En las entrañas del castillo, los últimos granos de arena cayeron por el cuello del reloj, y, más arriba, en un balcón, el fantasma de una niña brilló con intensidad durante un segundo, para después desvanecerse por completo. De haber estado allí alguien para verlo, la habría oído emitir un pequeño suspiro lleno de paz y felicidad, porque así acababa su tormento.
– ¡No! -aulló el Hombre Torcido, mientras la piel se le agrietaba y todo el gas maloliente empezaba a salirle de dentro. Todo estaba perdido, perdido. Después de un tiempo inconmensurable, después de incontables historias, su vida se acababa, y estaba tan furioso que se clavó las uñas en el cráneo y empezó a hacerlo pedazos, arrancando piel y carne. Le apareció un corte profundo en la frente, y el corte se extendió rápidamente por el puente de la nariz, mientras él seguía tirando hasta partirse la boca en dos. Ya tenía una mitad de la cabeza en cada mano, con los ojos dándole vueltas como locos, pero siguió tirando, y la gran herida continuó avanzando a través de la garganta, el pecho y la barriga, hasta que le llegó a los muslos, momento en que su cuerpo quedó separado por fin en dos.

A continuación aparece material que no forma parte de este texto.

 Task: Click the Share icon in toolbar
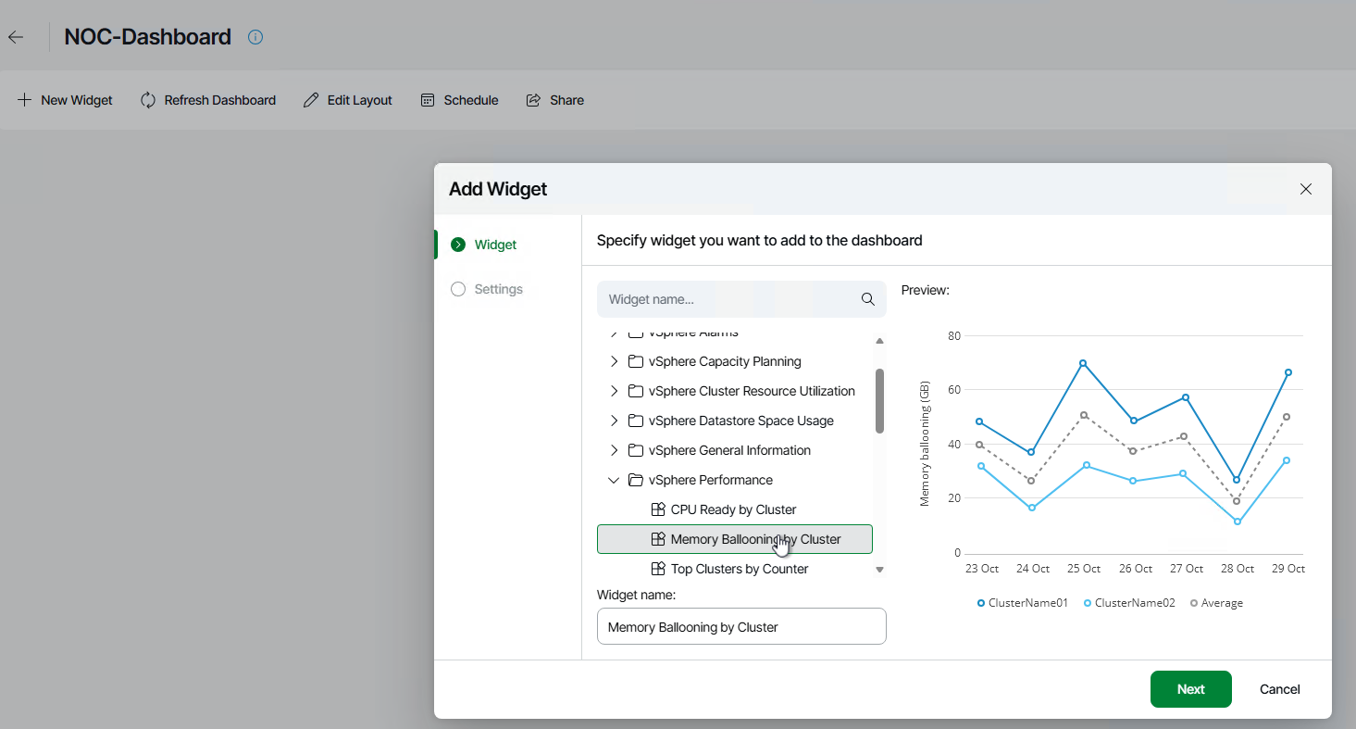(x=533, y=100)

De las dos mitades del Hombre Torcido salieron todas las cosas desagradables que hayan existido: bichos, escarabajos, ciempiés, arañas y pálidos gusanos blancos; todos corrieron por el suelo hasta que, cuando el último grano de arena cayó por el cuello del reloj y el Hombre Torcido murió, ellos también quedaron inmóviles.
Leroi, sonriente, contemplaba aquella porquería. David empezó a cerrar los ojos, preparado para morir, cuando el loup, de repente, se estremeció. Abrió la boca para hablar, y la mandíbula se le cayó de golpe, aterrizando en las piedras del suelo. La piel se le desmenuzó en escamas, como si fuese yeso viejo, y, aunque intentó moverse, las patas ya no lo soportaban y se le partieron a la altura de las rodillas. Así que Leroi cayó al suelo, y unas grietas empezaron a aparecerle en la cara y en el dorso de las manos. Intentó arañar las piedras, pero los dedos se le hicieron añicos, como si se tratase de cristal. Sólo los ojos permanecieron idénticos, pero en ellos sólo se veía dolor y perplejidad.

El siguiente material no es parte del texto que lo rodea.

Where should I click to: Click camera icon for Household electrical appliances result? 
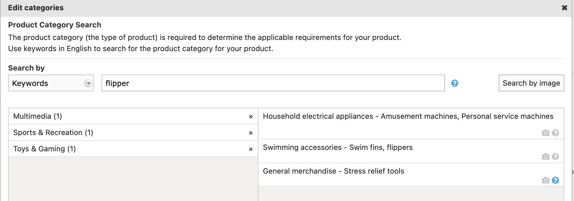(546, 133)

David lo vio morir, y sólo él comprendió lo que pasaba.
– Eras la pesadilla del rey, no la mía -dijo-. Matarlo ha sido un suicidio.
Los ojos de Leroi parpadearon, sin comprender nada, y después dejaron de moverse. Se convirtió en la estatua rota de una bestia, sin el miedo de otro para darle vida. Unas fisuras diminutas lo cubrieron por completo, y el loup se deshizo en mil pedacitos y desapareció para siempre.

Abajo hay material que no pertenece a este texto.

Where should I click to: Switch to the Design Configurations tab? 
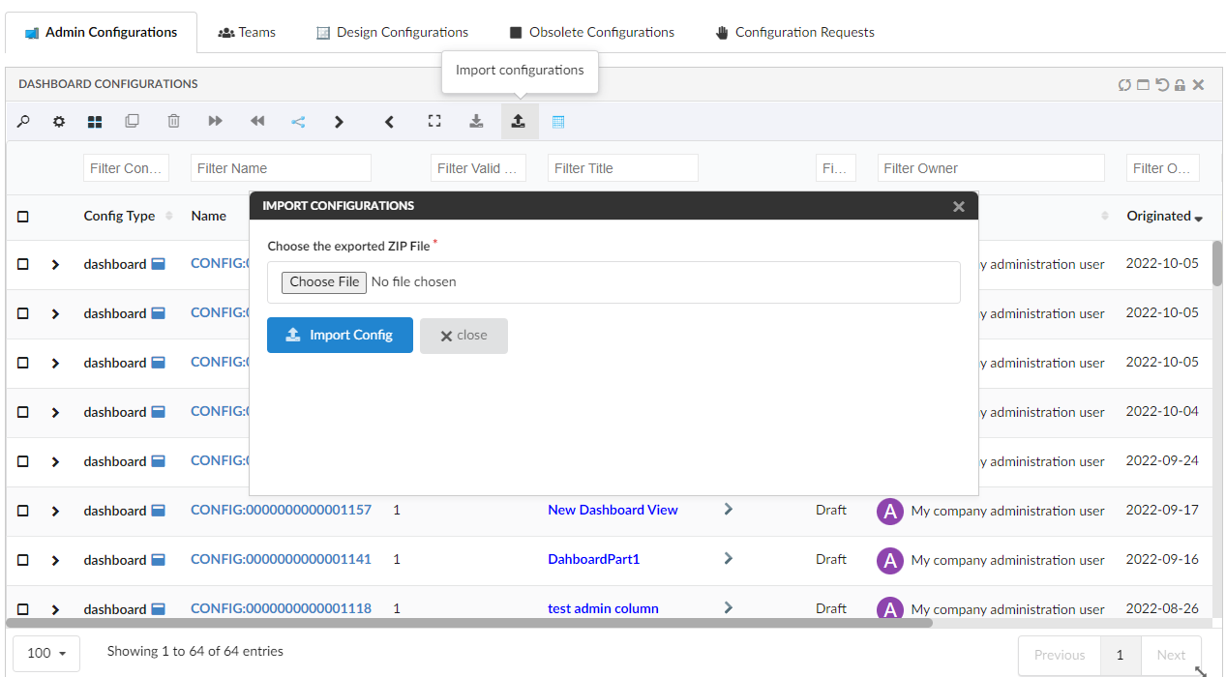[392, 32]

Los otros loups que había por la sala del trono también se deshacían en polvo, y los lobos normales, ya sin líderes, empezaron a retirarse por el túnel, mientras otros guardias entraban en la sala con los escudos en alto, formando una pared de acero por la que asomaban las puntas de las lanzas, como si fuese un erizo. No hicieron caso de David, que recogió la espada y corrió por los pasillos del castillo, pasando junto a sirvientes asustados y cortesanos perplejos, hasta que se encontró en el exterior. Subió a la almena más alta y contempló el paisaje que se extendía ante él: el caos reinaba en el ejército de los lobos. Los aliados se volvían unos contra otros, luchando y mordiéndose, y los más veloces pisoteaban a los lentos en su prisa por huir y regresar a sus antiguos territorios. Ya se veían grandes columnas de lobos alejándose por las colinas. Lo único que quedaba de los loups eran las columnas de polvo que creaban fugaces remolinos antes de perderse a los cuatro vientos.